Making the next generation of frozen yogurt
The frozen yogurt category is getting its second wind. Today’s product is more acidic, and some consumers prefer a sour or tart taste. But the bigger market is for creamy, indulgent frozen yogurt. Here are tips and ideas for working with flavors.
But frozen yogurt’s latest revival isn’t just any old renaissance. According to Ana Gumabon, director of research and development for a Southern California flavor manufacturer, it’s “a renaissance with a vengeance. It’s a rebirth, but much better.”
Indeed, something more than creamy-dreamy dairy goodness is going on here. Today’s frozen yogurt sports a tanginess that’s new to the category and irresistible to contemporary palates.
As Gumabon said, “The frozen yogurt I remember from the ’80s was not much different from ice cream. The more acidic taste of current frozen yogurt does the name justice.”
Yet that increased tanginess also adds a twist to the task of flavoring Frozen Yogurt 2.0, this new generation of dairy. Product designers have to account for a range of competing factors—from acid levels to the frozen medium—to get the profile just right. Only then can they take today’s fro-yo to its next stage of development.
Anton Angelich, group vice president of marketing at a Brooklyn-based flavor company, also sees the current trend as frozen yogurt’s second wind.
“You had the chains that emerged as far back as 30 years ago that spread the concept across the country,” he said. “And now in the last few years, you’ve seen the Red Mangos, the Pinkberrys and the proliferation of other startups.”
So it is no wonder that sales of frozen yogurt servings rose 8% from 2010 to 2011, according to The NPD Group, a market research firm. Like all trends, part of the magic boils down to timing, and these days, any treat with a healthy halo like frozen yogurt’s is bound to impress.
“I think a lot of it has to do with the perception of health,” said Angelich, who points out that frozen yogurt combines multiple health hooks into a single appealing package. “It parallels the popularity of probiotics and prebiotics,” he said. “It parallels Greek yogurt. I think it parallels weight management and calorie control.”
Then there’s the pure novelty of it. Sure, frozen yogurt is yogurt. But it’s yogurt “in a different format, at a different temperature and with a different texture,” Angelich said.
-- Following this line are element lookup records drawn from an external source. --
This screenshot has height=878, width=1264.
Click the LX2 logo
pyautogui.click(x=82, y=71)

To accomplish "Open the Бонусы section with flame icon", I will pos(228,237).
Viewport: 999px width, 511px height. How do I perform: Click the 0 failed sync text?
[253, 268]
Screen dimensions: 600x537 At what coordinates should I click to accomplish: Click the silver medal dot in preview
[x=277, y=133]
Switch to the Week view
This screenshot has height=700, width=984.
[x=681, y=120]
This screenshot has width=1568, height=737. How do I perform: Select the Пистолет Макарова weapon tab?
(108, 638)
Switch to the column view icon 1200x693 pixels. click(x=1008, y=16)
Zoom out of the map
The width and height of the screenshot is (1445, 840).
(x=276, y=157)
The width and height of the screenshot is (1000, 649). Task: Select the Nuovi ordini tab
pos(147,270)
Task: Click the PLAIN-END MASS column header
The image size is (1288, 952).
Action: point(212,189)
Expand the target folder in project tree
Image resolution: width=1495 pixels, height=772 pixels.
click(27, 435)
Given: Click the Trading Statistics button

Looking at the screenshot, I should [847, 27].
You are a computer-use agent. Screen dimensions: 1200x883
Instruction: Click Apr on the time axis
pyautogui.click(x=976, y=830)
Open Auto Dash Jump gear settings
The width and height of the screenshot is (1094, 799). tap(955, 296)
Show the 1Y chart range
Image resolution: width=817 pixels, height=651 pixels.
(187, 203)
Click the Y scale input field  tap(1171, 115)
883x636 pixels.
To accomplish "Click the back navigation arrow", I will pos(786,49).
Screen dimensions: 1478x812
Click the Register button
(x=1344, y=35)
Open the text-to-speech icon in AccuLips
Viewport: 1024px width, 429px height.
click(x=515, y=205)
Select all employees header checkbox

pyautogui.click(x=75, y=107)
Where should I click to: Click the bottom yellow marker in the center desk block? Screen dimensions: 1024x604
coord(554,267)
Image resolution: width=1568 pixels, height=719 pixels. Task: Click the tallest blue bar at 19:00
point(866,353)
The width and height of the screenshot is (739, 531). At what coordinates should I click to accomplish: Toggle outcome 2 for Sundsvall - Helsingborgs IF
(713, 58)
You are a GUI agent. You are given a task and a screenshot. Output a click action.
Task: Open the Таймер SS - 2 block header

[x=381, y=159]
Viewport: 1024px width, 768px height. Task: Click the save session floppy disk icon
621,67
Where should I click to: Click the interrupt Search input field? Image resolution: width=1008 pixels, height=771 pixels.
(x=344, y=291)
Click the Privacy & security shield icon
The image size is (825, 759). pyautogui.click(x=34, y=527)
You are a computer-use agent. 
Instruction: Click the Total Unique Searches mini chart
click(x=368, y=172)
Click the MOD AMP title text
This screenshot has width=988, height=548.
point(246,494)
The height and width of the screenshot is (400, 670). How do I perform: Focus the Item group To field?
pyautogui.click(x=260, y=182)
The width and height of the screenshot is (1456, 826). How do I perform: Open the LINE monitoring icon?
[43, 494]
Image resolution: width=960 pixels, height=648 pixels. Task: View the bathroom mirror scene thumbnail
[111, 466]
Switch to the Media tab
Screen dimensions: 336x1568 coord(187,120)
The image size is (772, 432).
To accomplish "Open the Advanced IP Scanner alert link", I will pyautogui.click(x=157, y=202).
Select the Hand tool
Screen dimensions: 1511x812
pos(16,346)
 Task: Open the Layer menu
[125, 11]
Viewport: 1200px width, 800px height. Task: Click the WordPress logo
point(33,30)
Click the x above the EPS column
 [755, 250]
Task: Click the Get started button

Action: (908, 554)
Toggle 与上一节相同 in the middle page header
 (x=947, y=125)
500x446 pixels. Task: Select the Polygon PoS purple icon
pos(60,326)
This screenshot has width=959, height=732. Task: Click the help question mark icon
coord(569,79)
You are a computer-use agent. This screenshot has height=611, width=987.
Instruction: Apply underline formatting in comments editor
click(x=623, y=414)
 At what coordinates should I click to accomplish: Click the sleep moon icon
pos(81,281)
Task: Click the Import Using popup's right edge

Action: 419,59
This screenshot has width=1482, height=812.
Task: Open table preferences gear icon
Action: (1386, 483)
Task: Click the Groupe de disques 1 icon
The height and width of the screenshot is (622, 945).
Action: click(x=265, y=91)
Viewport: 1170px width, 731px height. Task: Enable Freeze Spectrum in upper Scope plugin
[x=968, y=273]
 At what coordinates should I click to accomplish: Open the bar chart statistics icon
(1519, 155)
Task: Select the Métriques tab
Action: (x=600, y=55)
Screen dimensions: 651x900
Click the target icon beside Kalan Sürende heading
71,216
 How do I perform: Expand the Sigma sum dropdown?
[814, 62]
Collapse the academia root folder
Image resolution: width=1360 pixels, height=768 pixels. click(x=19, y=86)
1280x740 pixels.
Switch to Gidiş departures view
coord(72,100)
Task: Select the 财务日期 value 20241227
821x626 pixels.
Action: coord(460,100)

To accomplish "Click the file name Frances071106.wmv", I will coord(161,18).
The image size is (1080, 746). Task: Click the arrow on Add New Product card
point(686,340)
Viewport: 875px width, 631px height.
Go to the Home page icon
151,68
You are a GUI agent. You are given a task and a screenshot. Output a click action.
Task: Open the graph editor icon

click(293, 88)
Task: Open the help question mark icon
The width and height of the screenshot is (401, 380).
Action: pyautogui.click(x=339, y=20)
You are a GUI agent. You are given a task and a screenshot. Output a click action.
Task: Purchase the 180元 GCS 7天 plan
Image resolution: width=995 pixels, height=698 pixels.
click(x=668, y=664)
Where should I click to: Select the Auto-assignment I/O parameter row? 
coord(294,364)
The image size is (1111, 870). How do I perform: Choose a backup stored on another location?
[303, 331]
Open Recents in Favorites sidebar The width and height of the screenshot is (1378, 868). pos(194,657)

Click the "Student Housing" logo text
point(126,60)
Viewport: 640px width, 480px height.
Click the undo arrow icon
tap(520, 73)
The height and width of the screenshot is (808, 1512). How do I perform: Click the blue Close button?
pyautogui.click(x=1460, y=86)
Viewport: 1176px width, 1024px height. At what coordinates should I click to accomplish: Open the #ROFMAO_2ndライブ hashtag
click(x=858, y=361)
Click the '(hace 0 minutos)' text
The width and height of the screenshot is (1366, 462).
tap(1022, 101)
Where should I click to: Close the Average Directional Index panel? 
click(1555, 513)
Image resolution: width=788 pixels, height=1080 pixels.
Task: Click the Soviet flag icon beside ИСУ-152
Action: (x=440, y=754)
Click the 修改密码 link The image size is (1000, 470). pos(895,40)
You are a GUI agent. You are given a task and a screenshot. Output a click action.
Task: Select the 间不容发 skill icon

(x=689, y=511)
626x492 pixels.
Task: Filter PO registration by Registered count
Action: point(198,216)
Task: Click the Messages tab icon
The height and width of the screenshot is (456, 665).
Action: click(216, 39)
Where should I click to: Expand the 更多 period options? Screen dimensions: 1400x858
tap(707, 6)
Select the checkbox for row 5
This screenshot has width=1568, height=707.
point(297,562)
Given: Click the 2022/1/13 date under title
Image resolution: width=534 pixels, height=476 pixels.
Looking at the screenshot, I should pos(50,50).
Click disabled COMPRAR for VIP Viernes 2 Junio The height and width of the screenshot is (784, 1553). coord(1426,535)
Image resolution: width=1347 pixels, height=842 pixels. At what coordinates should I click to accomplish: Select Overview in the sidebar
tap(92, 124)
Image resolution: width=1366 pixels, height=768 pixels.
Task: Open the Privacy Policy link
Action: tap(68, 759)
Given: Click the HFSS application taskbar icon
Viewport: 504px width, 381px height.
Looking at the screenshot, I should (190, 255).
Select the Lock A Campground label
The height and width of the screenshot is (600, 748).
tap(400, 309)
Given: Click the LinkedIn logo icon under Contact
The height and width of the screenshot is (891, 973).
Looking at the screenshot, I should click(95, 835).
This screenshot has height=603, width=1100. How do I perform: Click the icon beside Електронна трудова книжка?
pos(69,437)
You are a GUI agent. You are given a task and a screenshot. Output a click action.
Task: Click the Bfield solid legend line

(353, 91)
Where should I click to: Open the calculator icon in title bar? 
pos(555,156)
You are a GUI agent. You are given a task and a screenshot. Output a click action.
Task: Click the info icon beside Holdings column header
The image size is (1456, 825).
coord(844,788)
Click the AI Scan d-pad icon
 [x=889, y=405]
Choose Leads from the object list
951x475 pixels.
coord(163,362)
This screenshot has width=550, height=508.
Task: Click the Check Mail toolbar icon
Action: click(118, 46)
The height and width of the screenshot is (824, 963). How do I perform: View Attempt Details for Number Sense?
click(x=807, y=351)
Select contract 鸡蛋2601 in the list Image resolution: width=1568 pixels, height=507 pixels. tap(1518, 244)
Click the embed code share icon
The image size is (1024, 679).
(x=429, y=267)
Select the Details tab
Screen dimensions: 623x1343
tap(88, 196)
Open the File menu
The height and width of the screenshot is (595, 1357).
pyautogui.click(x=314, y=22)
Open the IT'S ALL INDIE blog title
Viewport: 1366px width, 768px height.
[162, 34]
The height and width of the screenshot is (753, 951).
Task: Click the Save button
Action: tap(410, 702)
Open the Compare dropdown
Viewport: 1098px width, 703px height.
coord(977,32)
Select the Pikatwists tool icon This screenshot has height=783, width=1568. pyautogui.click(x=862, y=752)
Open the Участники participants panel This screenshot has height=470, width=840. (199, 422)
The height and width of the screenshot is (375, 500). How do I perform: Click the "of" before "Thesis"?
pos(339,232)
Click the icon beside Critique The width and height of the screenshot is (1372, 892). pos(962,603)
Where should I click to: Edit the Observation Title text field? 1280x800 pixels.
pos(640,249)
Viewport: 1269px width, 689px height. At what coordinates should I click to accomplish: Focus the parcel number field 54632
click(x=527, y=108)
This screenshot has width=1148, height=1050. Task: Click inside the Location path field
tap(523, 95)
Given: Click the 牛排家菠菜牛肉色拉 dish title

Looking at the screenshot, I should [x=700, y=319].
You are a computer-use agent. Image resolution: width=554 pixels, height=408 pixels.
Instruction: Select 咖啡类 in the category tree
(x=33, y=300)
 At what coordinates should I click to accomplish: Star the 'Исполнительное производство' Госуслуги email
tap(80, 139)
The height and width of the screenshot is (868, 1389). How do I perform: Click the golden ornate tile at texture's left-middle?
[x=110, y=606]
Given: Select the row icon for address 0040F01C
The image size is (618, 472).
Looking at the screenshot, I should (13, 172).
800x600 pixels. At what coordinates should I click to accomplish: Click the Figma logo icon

And far from sticking to the 31 flavors model, today’s frozen yogurt shops regularly rotate through lineups that double that selection; Yogurtland lists 48 unique flavors, including such betcha-never-thought-of-that offerings as blackberry lemon mint tart, root beer float and taro.
Such variety — not to mention the self-service format at many shops — speaks to a generation raised on choice, control and continuous culinary stimulation.
“The delivery and variety of creative flavors and toppings also drive popularity,” Gumabon said. “And there is a new type of consumer—those born in the late-’70s to the ’80s—who’s willing to try new food trends.”
You could argue that the acidic profiles that dominate frozen yogurts today took hold with those same consumers as they swapped super-sour candies during lunch break at school.